**Work request**
Could the entries below be retyped exactly and in full?

Records drawn from a dataset:

◇ ◇ ◇ ◇ ◇

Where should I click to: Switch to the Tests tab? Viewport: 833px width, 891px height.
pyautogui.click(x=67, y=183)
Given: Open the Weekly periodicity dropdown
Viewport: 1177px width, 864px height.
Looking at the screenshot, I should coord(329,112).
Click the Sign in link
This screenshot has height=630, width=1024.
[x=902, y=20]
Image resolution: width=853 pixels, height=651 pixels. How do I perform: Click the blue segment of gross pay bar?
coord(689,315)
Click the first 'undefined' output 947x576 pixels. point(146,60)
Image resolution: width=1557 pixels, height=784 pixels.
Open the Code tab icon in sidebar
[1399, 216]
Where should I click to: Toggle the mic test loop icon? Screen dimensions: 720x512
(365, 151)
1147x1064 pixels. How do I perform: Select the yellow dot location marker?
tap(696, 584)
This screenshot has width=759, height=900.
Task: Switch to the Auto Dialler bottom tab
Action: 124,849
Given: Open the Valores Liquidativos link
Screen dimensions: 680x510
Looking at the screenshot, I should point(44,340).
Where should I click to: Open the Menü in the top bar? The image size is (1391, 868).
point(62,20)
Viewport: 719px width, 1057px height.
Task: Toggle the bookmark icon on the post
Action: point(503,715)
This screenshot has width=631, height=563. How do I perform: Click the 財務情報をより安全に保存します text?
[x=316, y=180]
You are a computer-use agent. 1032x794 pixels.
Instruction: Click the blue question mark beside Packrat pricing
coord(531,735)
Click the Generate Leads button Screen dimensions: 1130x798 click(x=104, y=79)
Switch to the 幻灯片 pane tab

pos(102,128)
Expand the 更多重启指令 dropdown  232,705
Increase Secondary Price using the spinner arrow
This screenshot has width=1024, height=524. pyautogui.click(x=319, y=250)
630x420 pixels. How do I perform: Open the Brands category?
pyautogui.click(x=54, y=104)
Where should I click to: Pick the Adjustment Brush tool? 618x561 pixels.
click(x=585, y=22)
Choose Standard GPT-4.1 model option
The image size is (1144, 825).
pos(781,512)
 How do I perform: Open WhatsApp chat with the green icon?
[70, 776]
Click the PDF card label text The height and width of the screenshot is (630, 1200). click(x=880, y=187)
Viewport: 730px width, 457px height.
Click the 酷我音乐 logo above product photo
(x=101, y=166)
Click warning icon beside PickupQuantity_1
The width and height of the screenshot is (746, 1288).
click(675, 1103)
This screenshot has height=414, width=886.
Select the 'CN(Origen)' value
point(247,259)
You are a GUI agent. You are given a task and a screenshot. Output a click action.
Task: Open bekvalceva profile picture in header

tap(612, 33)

◇ ◇ ◇ ◇ ◇

**Exercise result**
Where should I click to: Switch to the Tests tab? Viewport: 833px width, 891px height.
pyautogui.click(x=67, y=183)
Given: Open the Weekly periodicity dropdown
Viewport: 1177px width, 864px height.
Looking at the screenshot, I should coord(329,112).
Click the Sign in link
This screenshot has height=630, width=1024.
[x=902, y=20]
Image resolution: width=853 pixels, height=651 pixels. How do I perform: Click the blue segment of gross pay bar?
coord(689,315)
Click the first 'undefined' output 947x576 pixels. point(146,60)
Image resolution: width=1557 pixels, height=784 pixels.
Open the Code tab icon in sidebar
[1399, 216]
Where should I click to: Toggle the mic test loop icon? Screen dimensions: 720x512
(365, 151)
1147x1064 pixels. How do I perform: Select the yellow dot location marker?
tap(696, 584)
This screenshot has width=759, height=900.
Task: Switch to the Auto Dialler bottom tab
Action: 124,849
Given: Open the Valores Liquidativos link
Screen dimensions: 680x510
Looking at the screenshot, I should point(44,340).
Where should I click to: Open the Menü in the top bar? The image size is (1391, 868).
point(62,20)
Viewport: 719px width, 1057px height.
Task: Toggle the bookmark icon on the post
Action: point(503,715)
This screenshot has width=631, height=563. How do I perform: Click the 財務情報をより安全に保存します text?
[x=316, y=180]
You are a computer-use agent. 1032x794 pixels.
Instruction: Click the blue question mark beside Packrat pricing
coord(531,735)
Click the Generate Leads button Screen dimensions: 1130x798 click(x=104, y=79)
Switch to the 幻灯片 pane tab

pos(102,128)
Expand the 更多重启指令 dropdown  232,705
Increase Secondary Price using the spinner arrow
This screenshot has width=1024, height=524. pyautogui.click(x=319, y=250)
630x420 pixels. How do I perform: Open the Brands category?
pyautogui.click(x=54, y=104)
Where should I click to: Pick the Adjustment Brush tool? 618x561 pixels.
click(x=585, y=22)
Choose Standard GPT-4.1 model option
The image size is (1144, 825).
pos(781,512)
 How do I perform: Open WhatsApp chat with the green icon?
[70, 776]
Click the PDF card label text The height and width of the screenshot is (630, 1200). click(x=880, y=187)
Viewport: 730px width, 457px height.
Click the 酷我音乐 logo above product photo
(x=101, y=166)
Click warning icon beside PickupQuantity_1
The width and height of the screenshot is (746, 1288).
click(675, 1103)
This screenshot has height=414, width=886.
Select the 'CN(Origen)' value
point(247,259)
You are a GUI agent. You are given a task and a screenshot. Output a click action.
Task: Open bekvalceva profile picture in header

tap(612, 33)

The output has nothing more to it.